◆ Set exercise 1:
Please turn the entries below, from the line containing "of 'AutomationID: DynamicSearchBoxGleamImage'." through the last entry, inclusive, into a JSON list of strings with one string per line, leaving out blank lines.

◆ Page text:
──────────────────────────────

The Quitzdorf Reservoir, Saxony’s largest reservoir in terms of area, has repeatedly made the local headlines in recent years [1, 2, 3]. Recurrent blue-green algae blooms and declining water levels during dry periods impaired the dam's function for local recreation, fishing and flexible control of downstream flows. The federal budget has earmarked 20 million euros for the complex renovation of the dam by the year 2026 [4]. However, there is a growing awareness that a sustainable solution to the problem must also strengthen the catchment's ability to effectively retain water and nutrients, especially phosphorus, which enters the river network through soil erosion. The German OPTAIN case study refers to the main catchment of the reservoir, an agricultural catchment of about 137 km², whose main river is the Schwarzer Schöps. Together with local stakeholders from different sectors (water, agriculture, nature and landscape conservation), we have selected and documented promising Natural/Small Water and Nutrient Retention Measures (NSWRM) [5, 6]; the effectiveness of which will be simulated with the integrated watershed model SWAT+ [7]. The routing of water and nutrient fluxes across the landscape through the model was extended in OPTAIN to allow a detailed assessment of the effectiveness of NSWRM at individual sites [8].
Location and land use of the German case study ‘Schwarzer Schöps’. Data sources: ATKIS land cover (modified) and AECS field boundaries from the year 2021
Which NSWRMs are investigated?
The most important types of NSWRMs for the German Multi-Actor Reference Group (MARG), which can also be modelled in the project, are riparian buffers, grassed waterways and hedgerows as linear landscape structures, and reduced tillage and cover crops as soil management practices. The OPTAIN team added detention ponds to the list of measures to also consider a more technical type of NSWRM.
The mapping of potential implementation sites for each type of NSWRM in the catchment was also carried out in close collaboration with the MARG and can be summarised as follows:
Grassed Waterways
Where: Erosive slopes [9] in close distance/connection to river network (n=34).
Model assumption: Permanent grass strip of 30 m width.
Hedgerows
Where: In fields with exceptionally low density of semi-natural habitats (SNH) in the surrounding area, if possible along contour lines and connecting existing SNH (n=28).
Model assumption: Deciduous forest strip of 15 m width; pruning every 5 years.
Grassed riparian buffer
Where: Fields without existing ‘green’ buffer along streams (n=30).
Model assumption: Permanent grass strip of 12 m width (towards the center of the channel/stream).
Low tillage combined with cover crop
Where: Fields with high potential erosion risk (on average > 15 t/ha,a) according to LfULG risk map (31% of total area) [10].
Model assumption: Lower tillage depth (max. 12 cm), no autumn furrow, instead winter cover crop before corn, sugar beet or spring barley
Detention ponds
Where: At the end of erosive slopes with close connection to streams and a minimum drainage area of 50 ha (n=9).
Model assumption: Depending on site, principal volume of 700-1700 m³ and emergency volume of 1300-3200 m³; drawdown from emergency to principal spillway within 2 days.

──────────────────────────────

◆ Set exercise 2:
Continue the Quitzdorf Reservoir catchment text above from its final sentence.

──────────────────────────────

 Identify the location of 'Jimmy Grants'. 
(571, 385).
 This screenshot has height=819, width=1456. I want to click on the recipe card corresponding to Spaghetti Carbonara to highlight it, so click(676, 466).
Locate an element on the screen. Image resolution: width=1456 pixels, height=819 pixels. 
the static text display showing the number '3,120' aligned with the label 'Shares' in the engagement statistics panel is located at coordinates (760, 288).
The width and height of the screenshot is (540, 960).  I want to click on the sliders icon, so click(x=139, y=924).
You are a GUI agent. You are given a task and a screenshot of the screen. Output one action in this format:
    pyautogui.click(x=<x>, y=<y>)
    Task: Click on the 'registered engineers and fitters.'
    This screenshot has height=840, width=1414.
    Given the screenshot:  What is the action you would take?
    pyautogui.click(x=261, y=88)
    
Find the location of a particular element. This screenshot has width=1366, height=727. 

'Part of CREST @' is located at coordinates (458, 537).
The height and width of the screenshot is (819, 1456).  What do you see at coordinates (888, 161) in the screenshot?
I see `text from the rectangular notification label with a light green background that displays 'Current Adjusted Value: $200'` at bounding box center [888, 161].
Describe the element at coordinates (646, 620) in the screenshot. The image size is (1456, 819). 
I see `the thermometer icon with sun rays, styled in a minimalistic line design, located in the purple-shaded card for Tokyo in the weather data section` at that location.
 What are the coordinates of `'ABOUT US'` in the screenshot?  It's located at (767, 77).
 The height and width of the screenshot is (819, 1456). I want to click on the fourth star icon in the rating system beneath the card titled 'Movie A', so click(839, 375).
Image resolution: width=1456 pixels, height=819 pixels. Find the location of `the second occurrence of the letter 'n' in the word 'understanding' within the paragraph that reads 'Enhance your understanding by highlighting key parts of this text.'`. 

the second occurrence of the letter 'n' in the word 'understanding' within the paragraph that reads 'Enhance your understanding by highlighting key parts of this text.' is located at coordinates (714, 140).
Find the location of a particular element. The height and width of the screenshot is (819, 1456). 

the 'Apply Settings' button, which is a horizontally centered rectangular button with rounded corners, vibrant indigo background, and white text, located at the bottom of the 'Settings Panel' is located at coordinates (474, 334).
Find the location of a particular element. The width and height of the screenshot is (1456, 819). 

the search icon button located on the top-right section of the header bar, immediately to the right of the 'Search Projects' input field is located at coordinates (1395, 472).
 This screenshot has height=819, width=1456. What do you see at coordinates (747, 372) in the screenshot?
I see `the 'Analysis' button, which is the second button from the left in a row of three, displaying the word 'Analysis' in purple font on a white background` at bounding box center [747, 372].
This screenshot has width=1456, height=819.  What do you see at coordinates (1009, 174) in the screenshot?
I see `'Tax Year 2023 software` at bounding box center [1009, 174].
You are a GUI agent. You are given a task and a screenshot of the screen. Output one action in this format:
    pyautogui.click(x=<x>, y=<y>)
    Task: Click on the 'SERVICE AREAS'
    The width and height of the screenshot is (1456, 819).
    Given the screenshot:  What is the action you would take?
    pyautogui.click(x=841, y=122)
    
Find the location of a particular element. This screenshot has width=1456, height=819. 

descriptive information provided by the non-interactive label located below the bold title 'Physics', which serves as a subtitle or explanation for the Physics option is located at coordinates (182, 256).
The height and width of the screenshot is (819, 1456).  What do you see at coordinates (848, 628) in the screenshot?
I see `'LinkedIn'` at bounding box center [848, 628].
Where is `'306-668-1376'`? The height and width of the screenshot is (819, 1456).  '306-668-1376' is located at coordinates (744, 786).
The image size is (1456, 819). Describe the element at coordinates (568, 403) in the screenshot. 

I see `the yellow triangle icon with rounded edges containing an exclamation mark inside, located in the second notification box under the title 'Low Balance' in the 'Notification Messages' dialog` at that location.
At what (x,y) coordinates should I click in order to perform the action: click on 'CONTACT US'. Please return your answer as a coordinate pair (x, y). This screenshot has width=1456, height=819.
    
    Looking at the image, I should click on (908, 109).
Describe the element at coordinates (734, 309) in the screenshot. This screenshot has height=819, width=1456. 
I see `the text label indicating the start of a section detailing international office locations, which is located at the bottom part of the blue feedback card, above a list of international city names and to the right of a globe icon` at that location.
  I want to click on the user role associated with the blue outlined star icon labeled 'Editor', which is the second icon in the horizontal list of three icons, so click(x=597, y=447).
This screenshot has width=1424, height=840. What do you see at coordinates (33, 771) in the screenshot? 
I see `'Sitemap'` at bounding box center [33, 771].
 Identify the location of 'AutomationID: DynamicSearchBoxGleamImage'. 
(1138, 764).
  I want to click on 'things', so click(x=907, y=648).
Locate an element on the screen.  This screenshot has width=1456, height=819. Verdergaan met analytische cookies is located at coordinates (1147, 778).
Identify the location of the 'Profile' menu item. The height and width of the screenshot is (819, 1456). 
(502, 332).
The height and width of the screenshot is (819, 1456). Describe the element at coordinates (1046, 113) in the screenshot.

──────────────────────────────

◆ Task response 1:
[
  " Identify the location of 'AutomationID: DynamicSearchBoxGleamImage'. ",
  "(1138, 764).",
  "  I want to click on 'things', so click(x=907, y=648).",
  "Locate an element on the screen.  This screenshot has width=1456, height=819. Verdergaan met analytische cookies is located at coordinates (1147, 778).",
  "Identify the location of the 'Profile' menu item. The height and width of the screenshot is (819, 1456). ",
  "(502, 332).",
  "The height and width of the screenshot is (819, 1456). Describe the element at coordinates (1046, 113) in the screenshot."
]

◆ Task response 2:
We modelled scenarios for each type of NSWRM and a combined scenario, assuming that all measures were implemented simultaneously. Simulations were performed for both the current climate and the future climate projected by EURO-CORDEX, considering six downscaled and bias-corrected Regional Climate Models (RCMs), three Representative Concentration Pathways (RCPs 2.6, 4.5, and 8.5) and three time slices (historical – 1991-2020, near future – 2036-2065, far future – 2071-2099). The modelling results of all OPTAIN case studies (where available) are reported in project Deliverable 4.4 [8]. They are briefly summarized below for the German case study.
Low tillage, combined with cover crops, and grassed waterways were found to be the most effective NSWRMs.
The results show that NSWRMs can be very effective in retaining phosphorus (P) in the catchment area. A model scenario in which all six types of NSWRM are implemented simultaneously at all potential sites would reduce P losses from agricultural land by ~40% and reduce the average P river load to the Quitzdorf Reservoir by up to 1800 kg per year. This is an extreme scenario revealing the maximum possible retention potential of NSWRMs in the Schwarzer Schöps catchment. The performance of NSWRMs varied strongly between sites, indicating that cost-efficient solutions need to consider spatially targeted NSWRM implementation schemes.
Simulated changes in average annual P loss on land units (HRUs) and changes in P load in water bodies (channels and reservoirs) in the Schwarzer Schöps catchment under scenario ‘all’ (all NSWRMs implemented simultaneously at all potential sites) compared to the status quo (current situation). Shown are the median and lower and upper bounds of a model ensemble with ten different parameterisation schemes that proved to be the best performing during model calibration.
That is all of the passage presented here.